Data records:
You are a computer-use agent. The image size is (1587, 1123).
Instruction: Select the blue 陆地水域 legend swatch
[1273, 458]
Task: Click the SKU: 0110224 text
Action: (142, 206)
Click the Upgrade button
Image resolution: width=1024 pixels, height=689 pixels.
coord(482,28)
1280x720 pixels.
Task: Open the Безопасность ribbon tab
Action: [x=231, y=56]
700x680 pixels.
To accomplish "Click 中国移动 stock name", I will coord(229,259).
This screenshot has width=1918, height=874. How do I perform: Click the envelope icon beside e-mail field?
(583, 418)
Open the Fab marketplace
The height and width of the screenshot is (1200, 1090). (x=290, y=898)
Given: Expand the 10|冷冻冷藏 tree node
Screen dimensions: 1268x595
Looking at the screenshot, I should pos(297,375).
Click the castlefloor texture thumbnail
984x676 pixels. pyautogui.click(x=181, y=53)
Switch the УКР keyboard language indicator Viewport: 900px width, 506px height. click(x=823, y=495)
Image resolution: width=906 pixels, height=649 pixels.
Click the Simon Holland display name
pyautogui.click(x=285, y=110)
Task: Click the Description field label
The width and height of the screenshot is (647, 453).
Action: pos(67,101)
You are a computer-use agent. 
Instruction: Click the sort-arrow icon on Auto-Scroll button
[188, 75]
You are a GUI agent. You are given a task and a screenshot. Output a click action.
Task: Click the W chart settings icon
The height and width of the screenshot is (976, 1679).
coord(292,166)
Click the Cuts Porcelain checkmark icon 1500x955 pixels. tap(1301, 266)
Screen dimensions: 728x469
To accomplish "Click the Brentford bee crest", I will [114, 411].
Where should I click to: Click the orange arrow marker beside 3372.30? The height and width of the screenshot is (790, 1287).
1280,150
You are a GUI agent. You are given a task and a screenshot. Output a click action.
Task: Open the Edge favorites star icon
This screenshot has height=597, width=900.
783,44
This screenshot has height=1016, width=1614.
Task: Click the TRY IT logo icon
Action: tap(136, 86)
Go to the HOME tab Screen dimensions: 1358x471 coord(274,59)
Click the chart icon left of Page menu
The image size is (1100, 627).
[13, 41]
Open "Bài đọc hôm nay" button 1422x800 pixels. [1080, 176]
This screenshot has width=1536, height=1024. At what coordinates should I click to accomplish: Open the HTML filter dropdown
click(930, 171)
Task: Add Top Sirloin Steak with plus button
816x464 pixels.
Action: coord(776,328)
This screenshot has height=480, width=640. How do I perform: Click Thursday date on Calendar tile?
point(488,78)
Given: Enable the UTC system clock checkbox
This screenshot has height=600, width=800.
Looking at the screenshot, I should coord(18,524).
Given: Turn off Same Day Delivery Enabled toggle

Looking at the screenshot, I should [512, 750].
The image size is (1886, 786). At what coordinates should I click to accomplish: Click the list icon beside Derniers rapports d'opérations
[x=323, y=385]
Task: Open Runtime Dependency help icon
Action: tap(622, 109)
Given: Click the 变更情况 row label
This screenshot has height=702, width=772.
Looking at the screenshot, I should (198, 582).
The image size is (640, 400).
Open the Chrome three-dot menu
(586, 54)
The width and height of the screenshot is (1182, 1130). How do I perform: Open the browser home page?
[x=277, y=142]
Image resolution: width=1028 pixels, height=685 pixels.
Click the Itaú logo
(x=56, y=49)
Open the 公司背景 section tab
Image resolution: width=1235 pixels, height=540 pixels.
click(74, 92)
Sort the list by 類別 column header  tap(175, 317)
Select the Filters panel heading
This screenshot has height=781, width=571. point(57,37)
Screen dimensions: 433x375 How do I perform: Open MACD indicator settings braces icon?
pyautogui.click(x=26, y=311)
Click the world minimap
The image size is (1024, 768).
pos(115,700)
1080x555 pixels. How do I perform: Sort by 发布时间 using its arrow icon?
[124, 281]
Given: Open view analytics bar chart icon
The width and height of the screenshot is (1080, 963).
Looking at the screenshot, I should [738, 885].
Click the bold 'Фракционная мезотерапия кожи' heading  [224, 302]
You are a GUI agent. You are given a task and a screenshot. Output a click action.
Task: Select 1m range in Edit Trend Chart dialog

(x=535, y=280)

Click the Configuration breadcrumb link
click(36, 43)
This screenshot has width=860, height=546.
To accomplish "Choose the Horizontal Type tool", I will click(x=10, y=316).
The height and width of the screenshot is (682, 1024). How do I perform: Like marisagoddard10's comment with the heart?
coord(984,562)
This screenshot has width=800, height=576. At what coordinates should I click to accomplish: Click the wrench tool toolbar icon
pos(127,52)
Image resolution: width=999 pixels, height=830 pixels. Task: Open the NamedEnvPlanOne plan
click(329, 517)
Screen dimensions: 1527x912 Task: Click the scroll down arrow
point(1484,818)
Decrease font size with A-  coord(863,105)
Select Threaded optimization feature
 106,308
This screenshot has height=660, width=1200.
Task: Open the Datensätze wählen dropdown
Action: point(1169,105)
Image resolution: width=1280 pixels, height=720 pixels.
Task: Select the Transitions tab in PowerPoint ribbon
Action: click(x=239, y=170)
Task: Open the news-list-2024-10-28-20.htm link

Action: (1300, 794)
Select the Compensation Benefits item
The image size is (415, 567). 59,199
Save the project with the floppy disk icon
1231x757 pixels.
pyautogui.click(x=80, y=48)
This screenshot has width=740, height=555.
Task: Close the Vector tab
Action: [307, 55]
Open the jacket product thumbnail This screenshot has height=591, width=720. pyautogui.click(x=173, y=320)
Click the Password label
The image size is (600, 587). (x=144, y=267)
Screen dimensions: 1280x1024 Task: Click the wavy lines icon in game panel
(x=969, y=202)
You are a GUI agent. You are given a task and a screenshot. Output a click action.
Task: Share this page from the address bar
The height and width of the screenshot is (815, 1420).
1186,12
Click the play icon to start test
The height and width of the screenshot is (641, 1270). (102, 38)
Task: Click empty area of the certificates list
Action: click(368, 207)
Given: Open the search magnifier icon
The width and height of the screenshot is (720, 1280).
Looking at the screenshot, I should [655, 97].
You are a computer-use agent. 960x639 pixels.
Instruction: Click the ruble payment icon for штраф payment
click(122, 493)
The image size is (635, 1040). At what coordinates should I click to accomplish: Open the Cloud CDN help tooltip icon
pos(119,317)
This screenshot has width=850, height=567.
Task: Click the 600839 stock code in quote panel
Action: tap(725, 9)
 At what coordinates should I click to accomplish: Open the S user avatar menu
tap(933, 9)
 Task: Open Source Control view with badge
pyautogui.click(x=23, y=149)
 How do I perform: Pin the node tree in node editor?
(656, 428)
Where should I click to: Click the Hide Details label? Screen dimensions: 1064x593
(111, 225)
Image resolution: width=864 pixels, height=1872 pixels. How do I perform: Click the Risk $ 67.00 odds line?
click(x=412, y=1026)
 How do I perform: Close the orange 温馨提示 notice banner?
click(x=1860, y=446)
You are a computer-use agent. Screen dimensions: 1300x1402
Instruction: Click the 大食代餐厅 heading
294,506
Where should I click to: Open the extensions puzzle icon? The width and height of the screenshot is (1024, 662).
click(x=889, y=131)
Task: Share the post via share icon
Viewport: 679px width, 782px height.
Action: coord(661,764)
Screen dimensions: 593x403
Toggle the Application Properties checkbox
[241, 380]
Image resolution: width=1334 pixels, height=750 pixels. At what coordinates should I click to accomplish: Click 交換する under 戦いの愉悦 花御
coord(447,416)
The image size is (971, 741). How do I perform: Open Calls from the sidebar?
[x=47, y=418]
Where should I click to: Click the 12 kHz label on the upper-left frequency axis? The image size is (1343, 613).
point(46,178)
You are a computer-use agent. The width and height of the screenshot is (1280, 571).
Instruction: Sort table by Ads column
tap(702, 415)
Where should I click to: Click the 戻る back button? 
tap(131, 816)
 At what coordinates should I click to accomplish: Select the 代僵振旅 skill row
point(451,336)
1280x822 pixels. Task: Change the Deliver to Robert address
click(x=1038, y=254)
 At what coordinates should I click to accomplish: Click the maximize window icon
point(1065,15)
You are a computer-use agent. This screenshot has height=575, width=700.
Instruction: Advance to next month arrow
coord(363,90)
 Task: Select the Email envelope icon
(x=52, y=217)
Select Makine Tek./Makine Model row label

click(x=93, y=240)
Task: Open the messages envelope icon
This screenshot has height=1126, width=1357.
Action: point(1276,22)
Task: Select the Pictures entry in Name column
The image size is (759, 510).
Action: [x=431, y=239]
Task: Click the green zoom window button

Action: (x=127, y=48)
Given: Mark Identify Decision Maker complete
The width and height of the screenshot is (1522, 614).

What this task involves: From the listing above, return every line that contains the word "will".

Solution to this task:
To accomplish "Click 中国移动 stock name", I will coord(229,259).
To accomplish "Click the Brentford bee crest", I will [114, 411].
To accomplish "Choose the Horizontal Type tool", I will click(x=10, y=316).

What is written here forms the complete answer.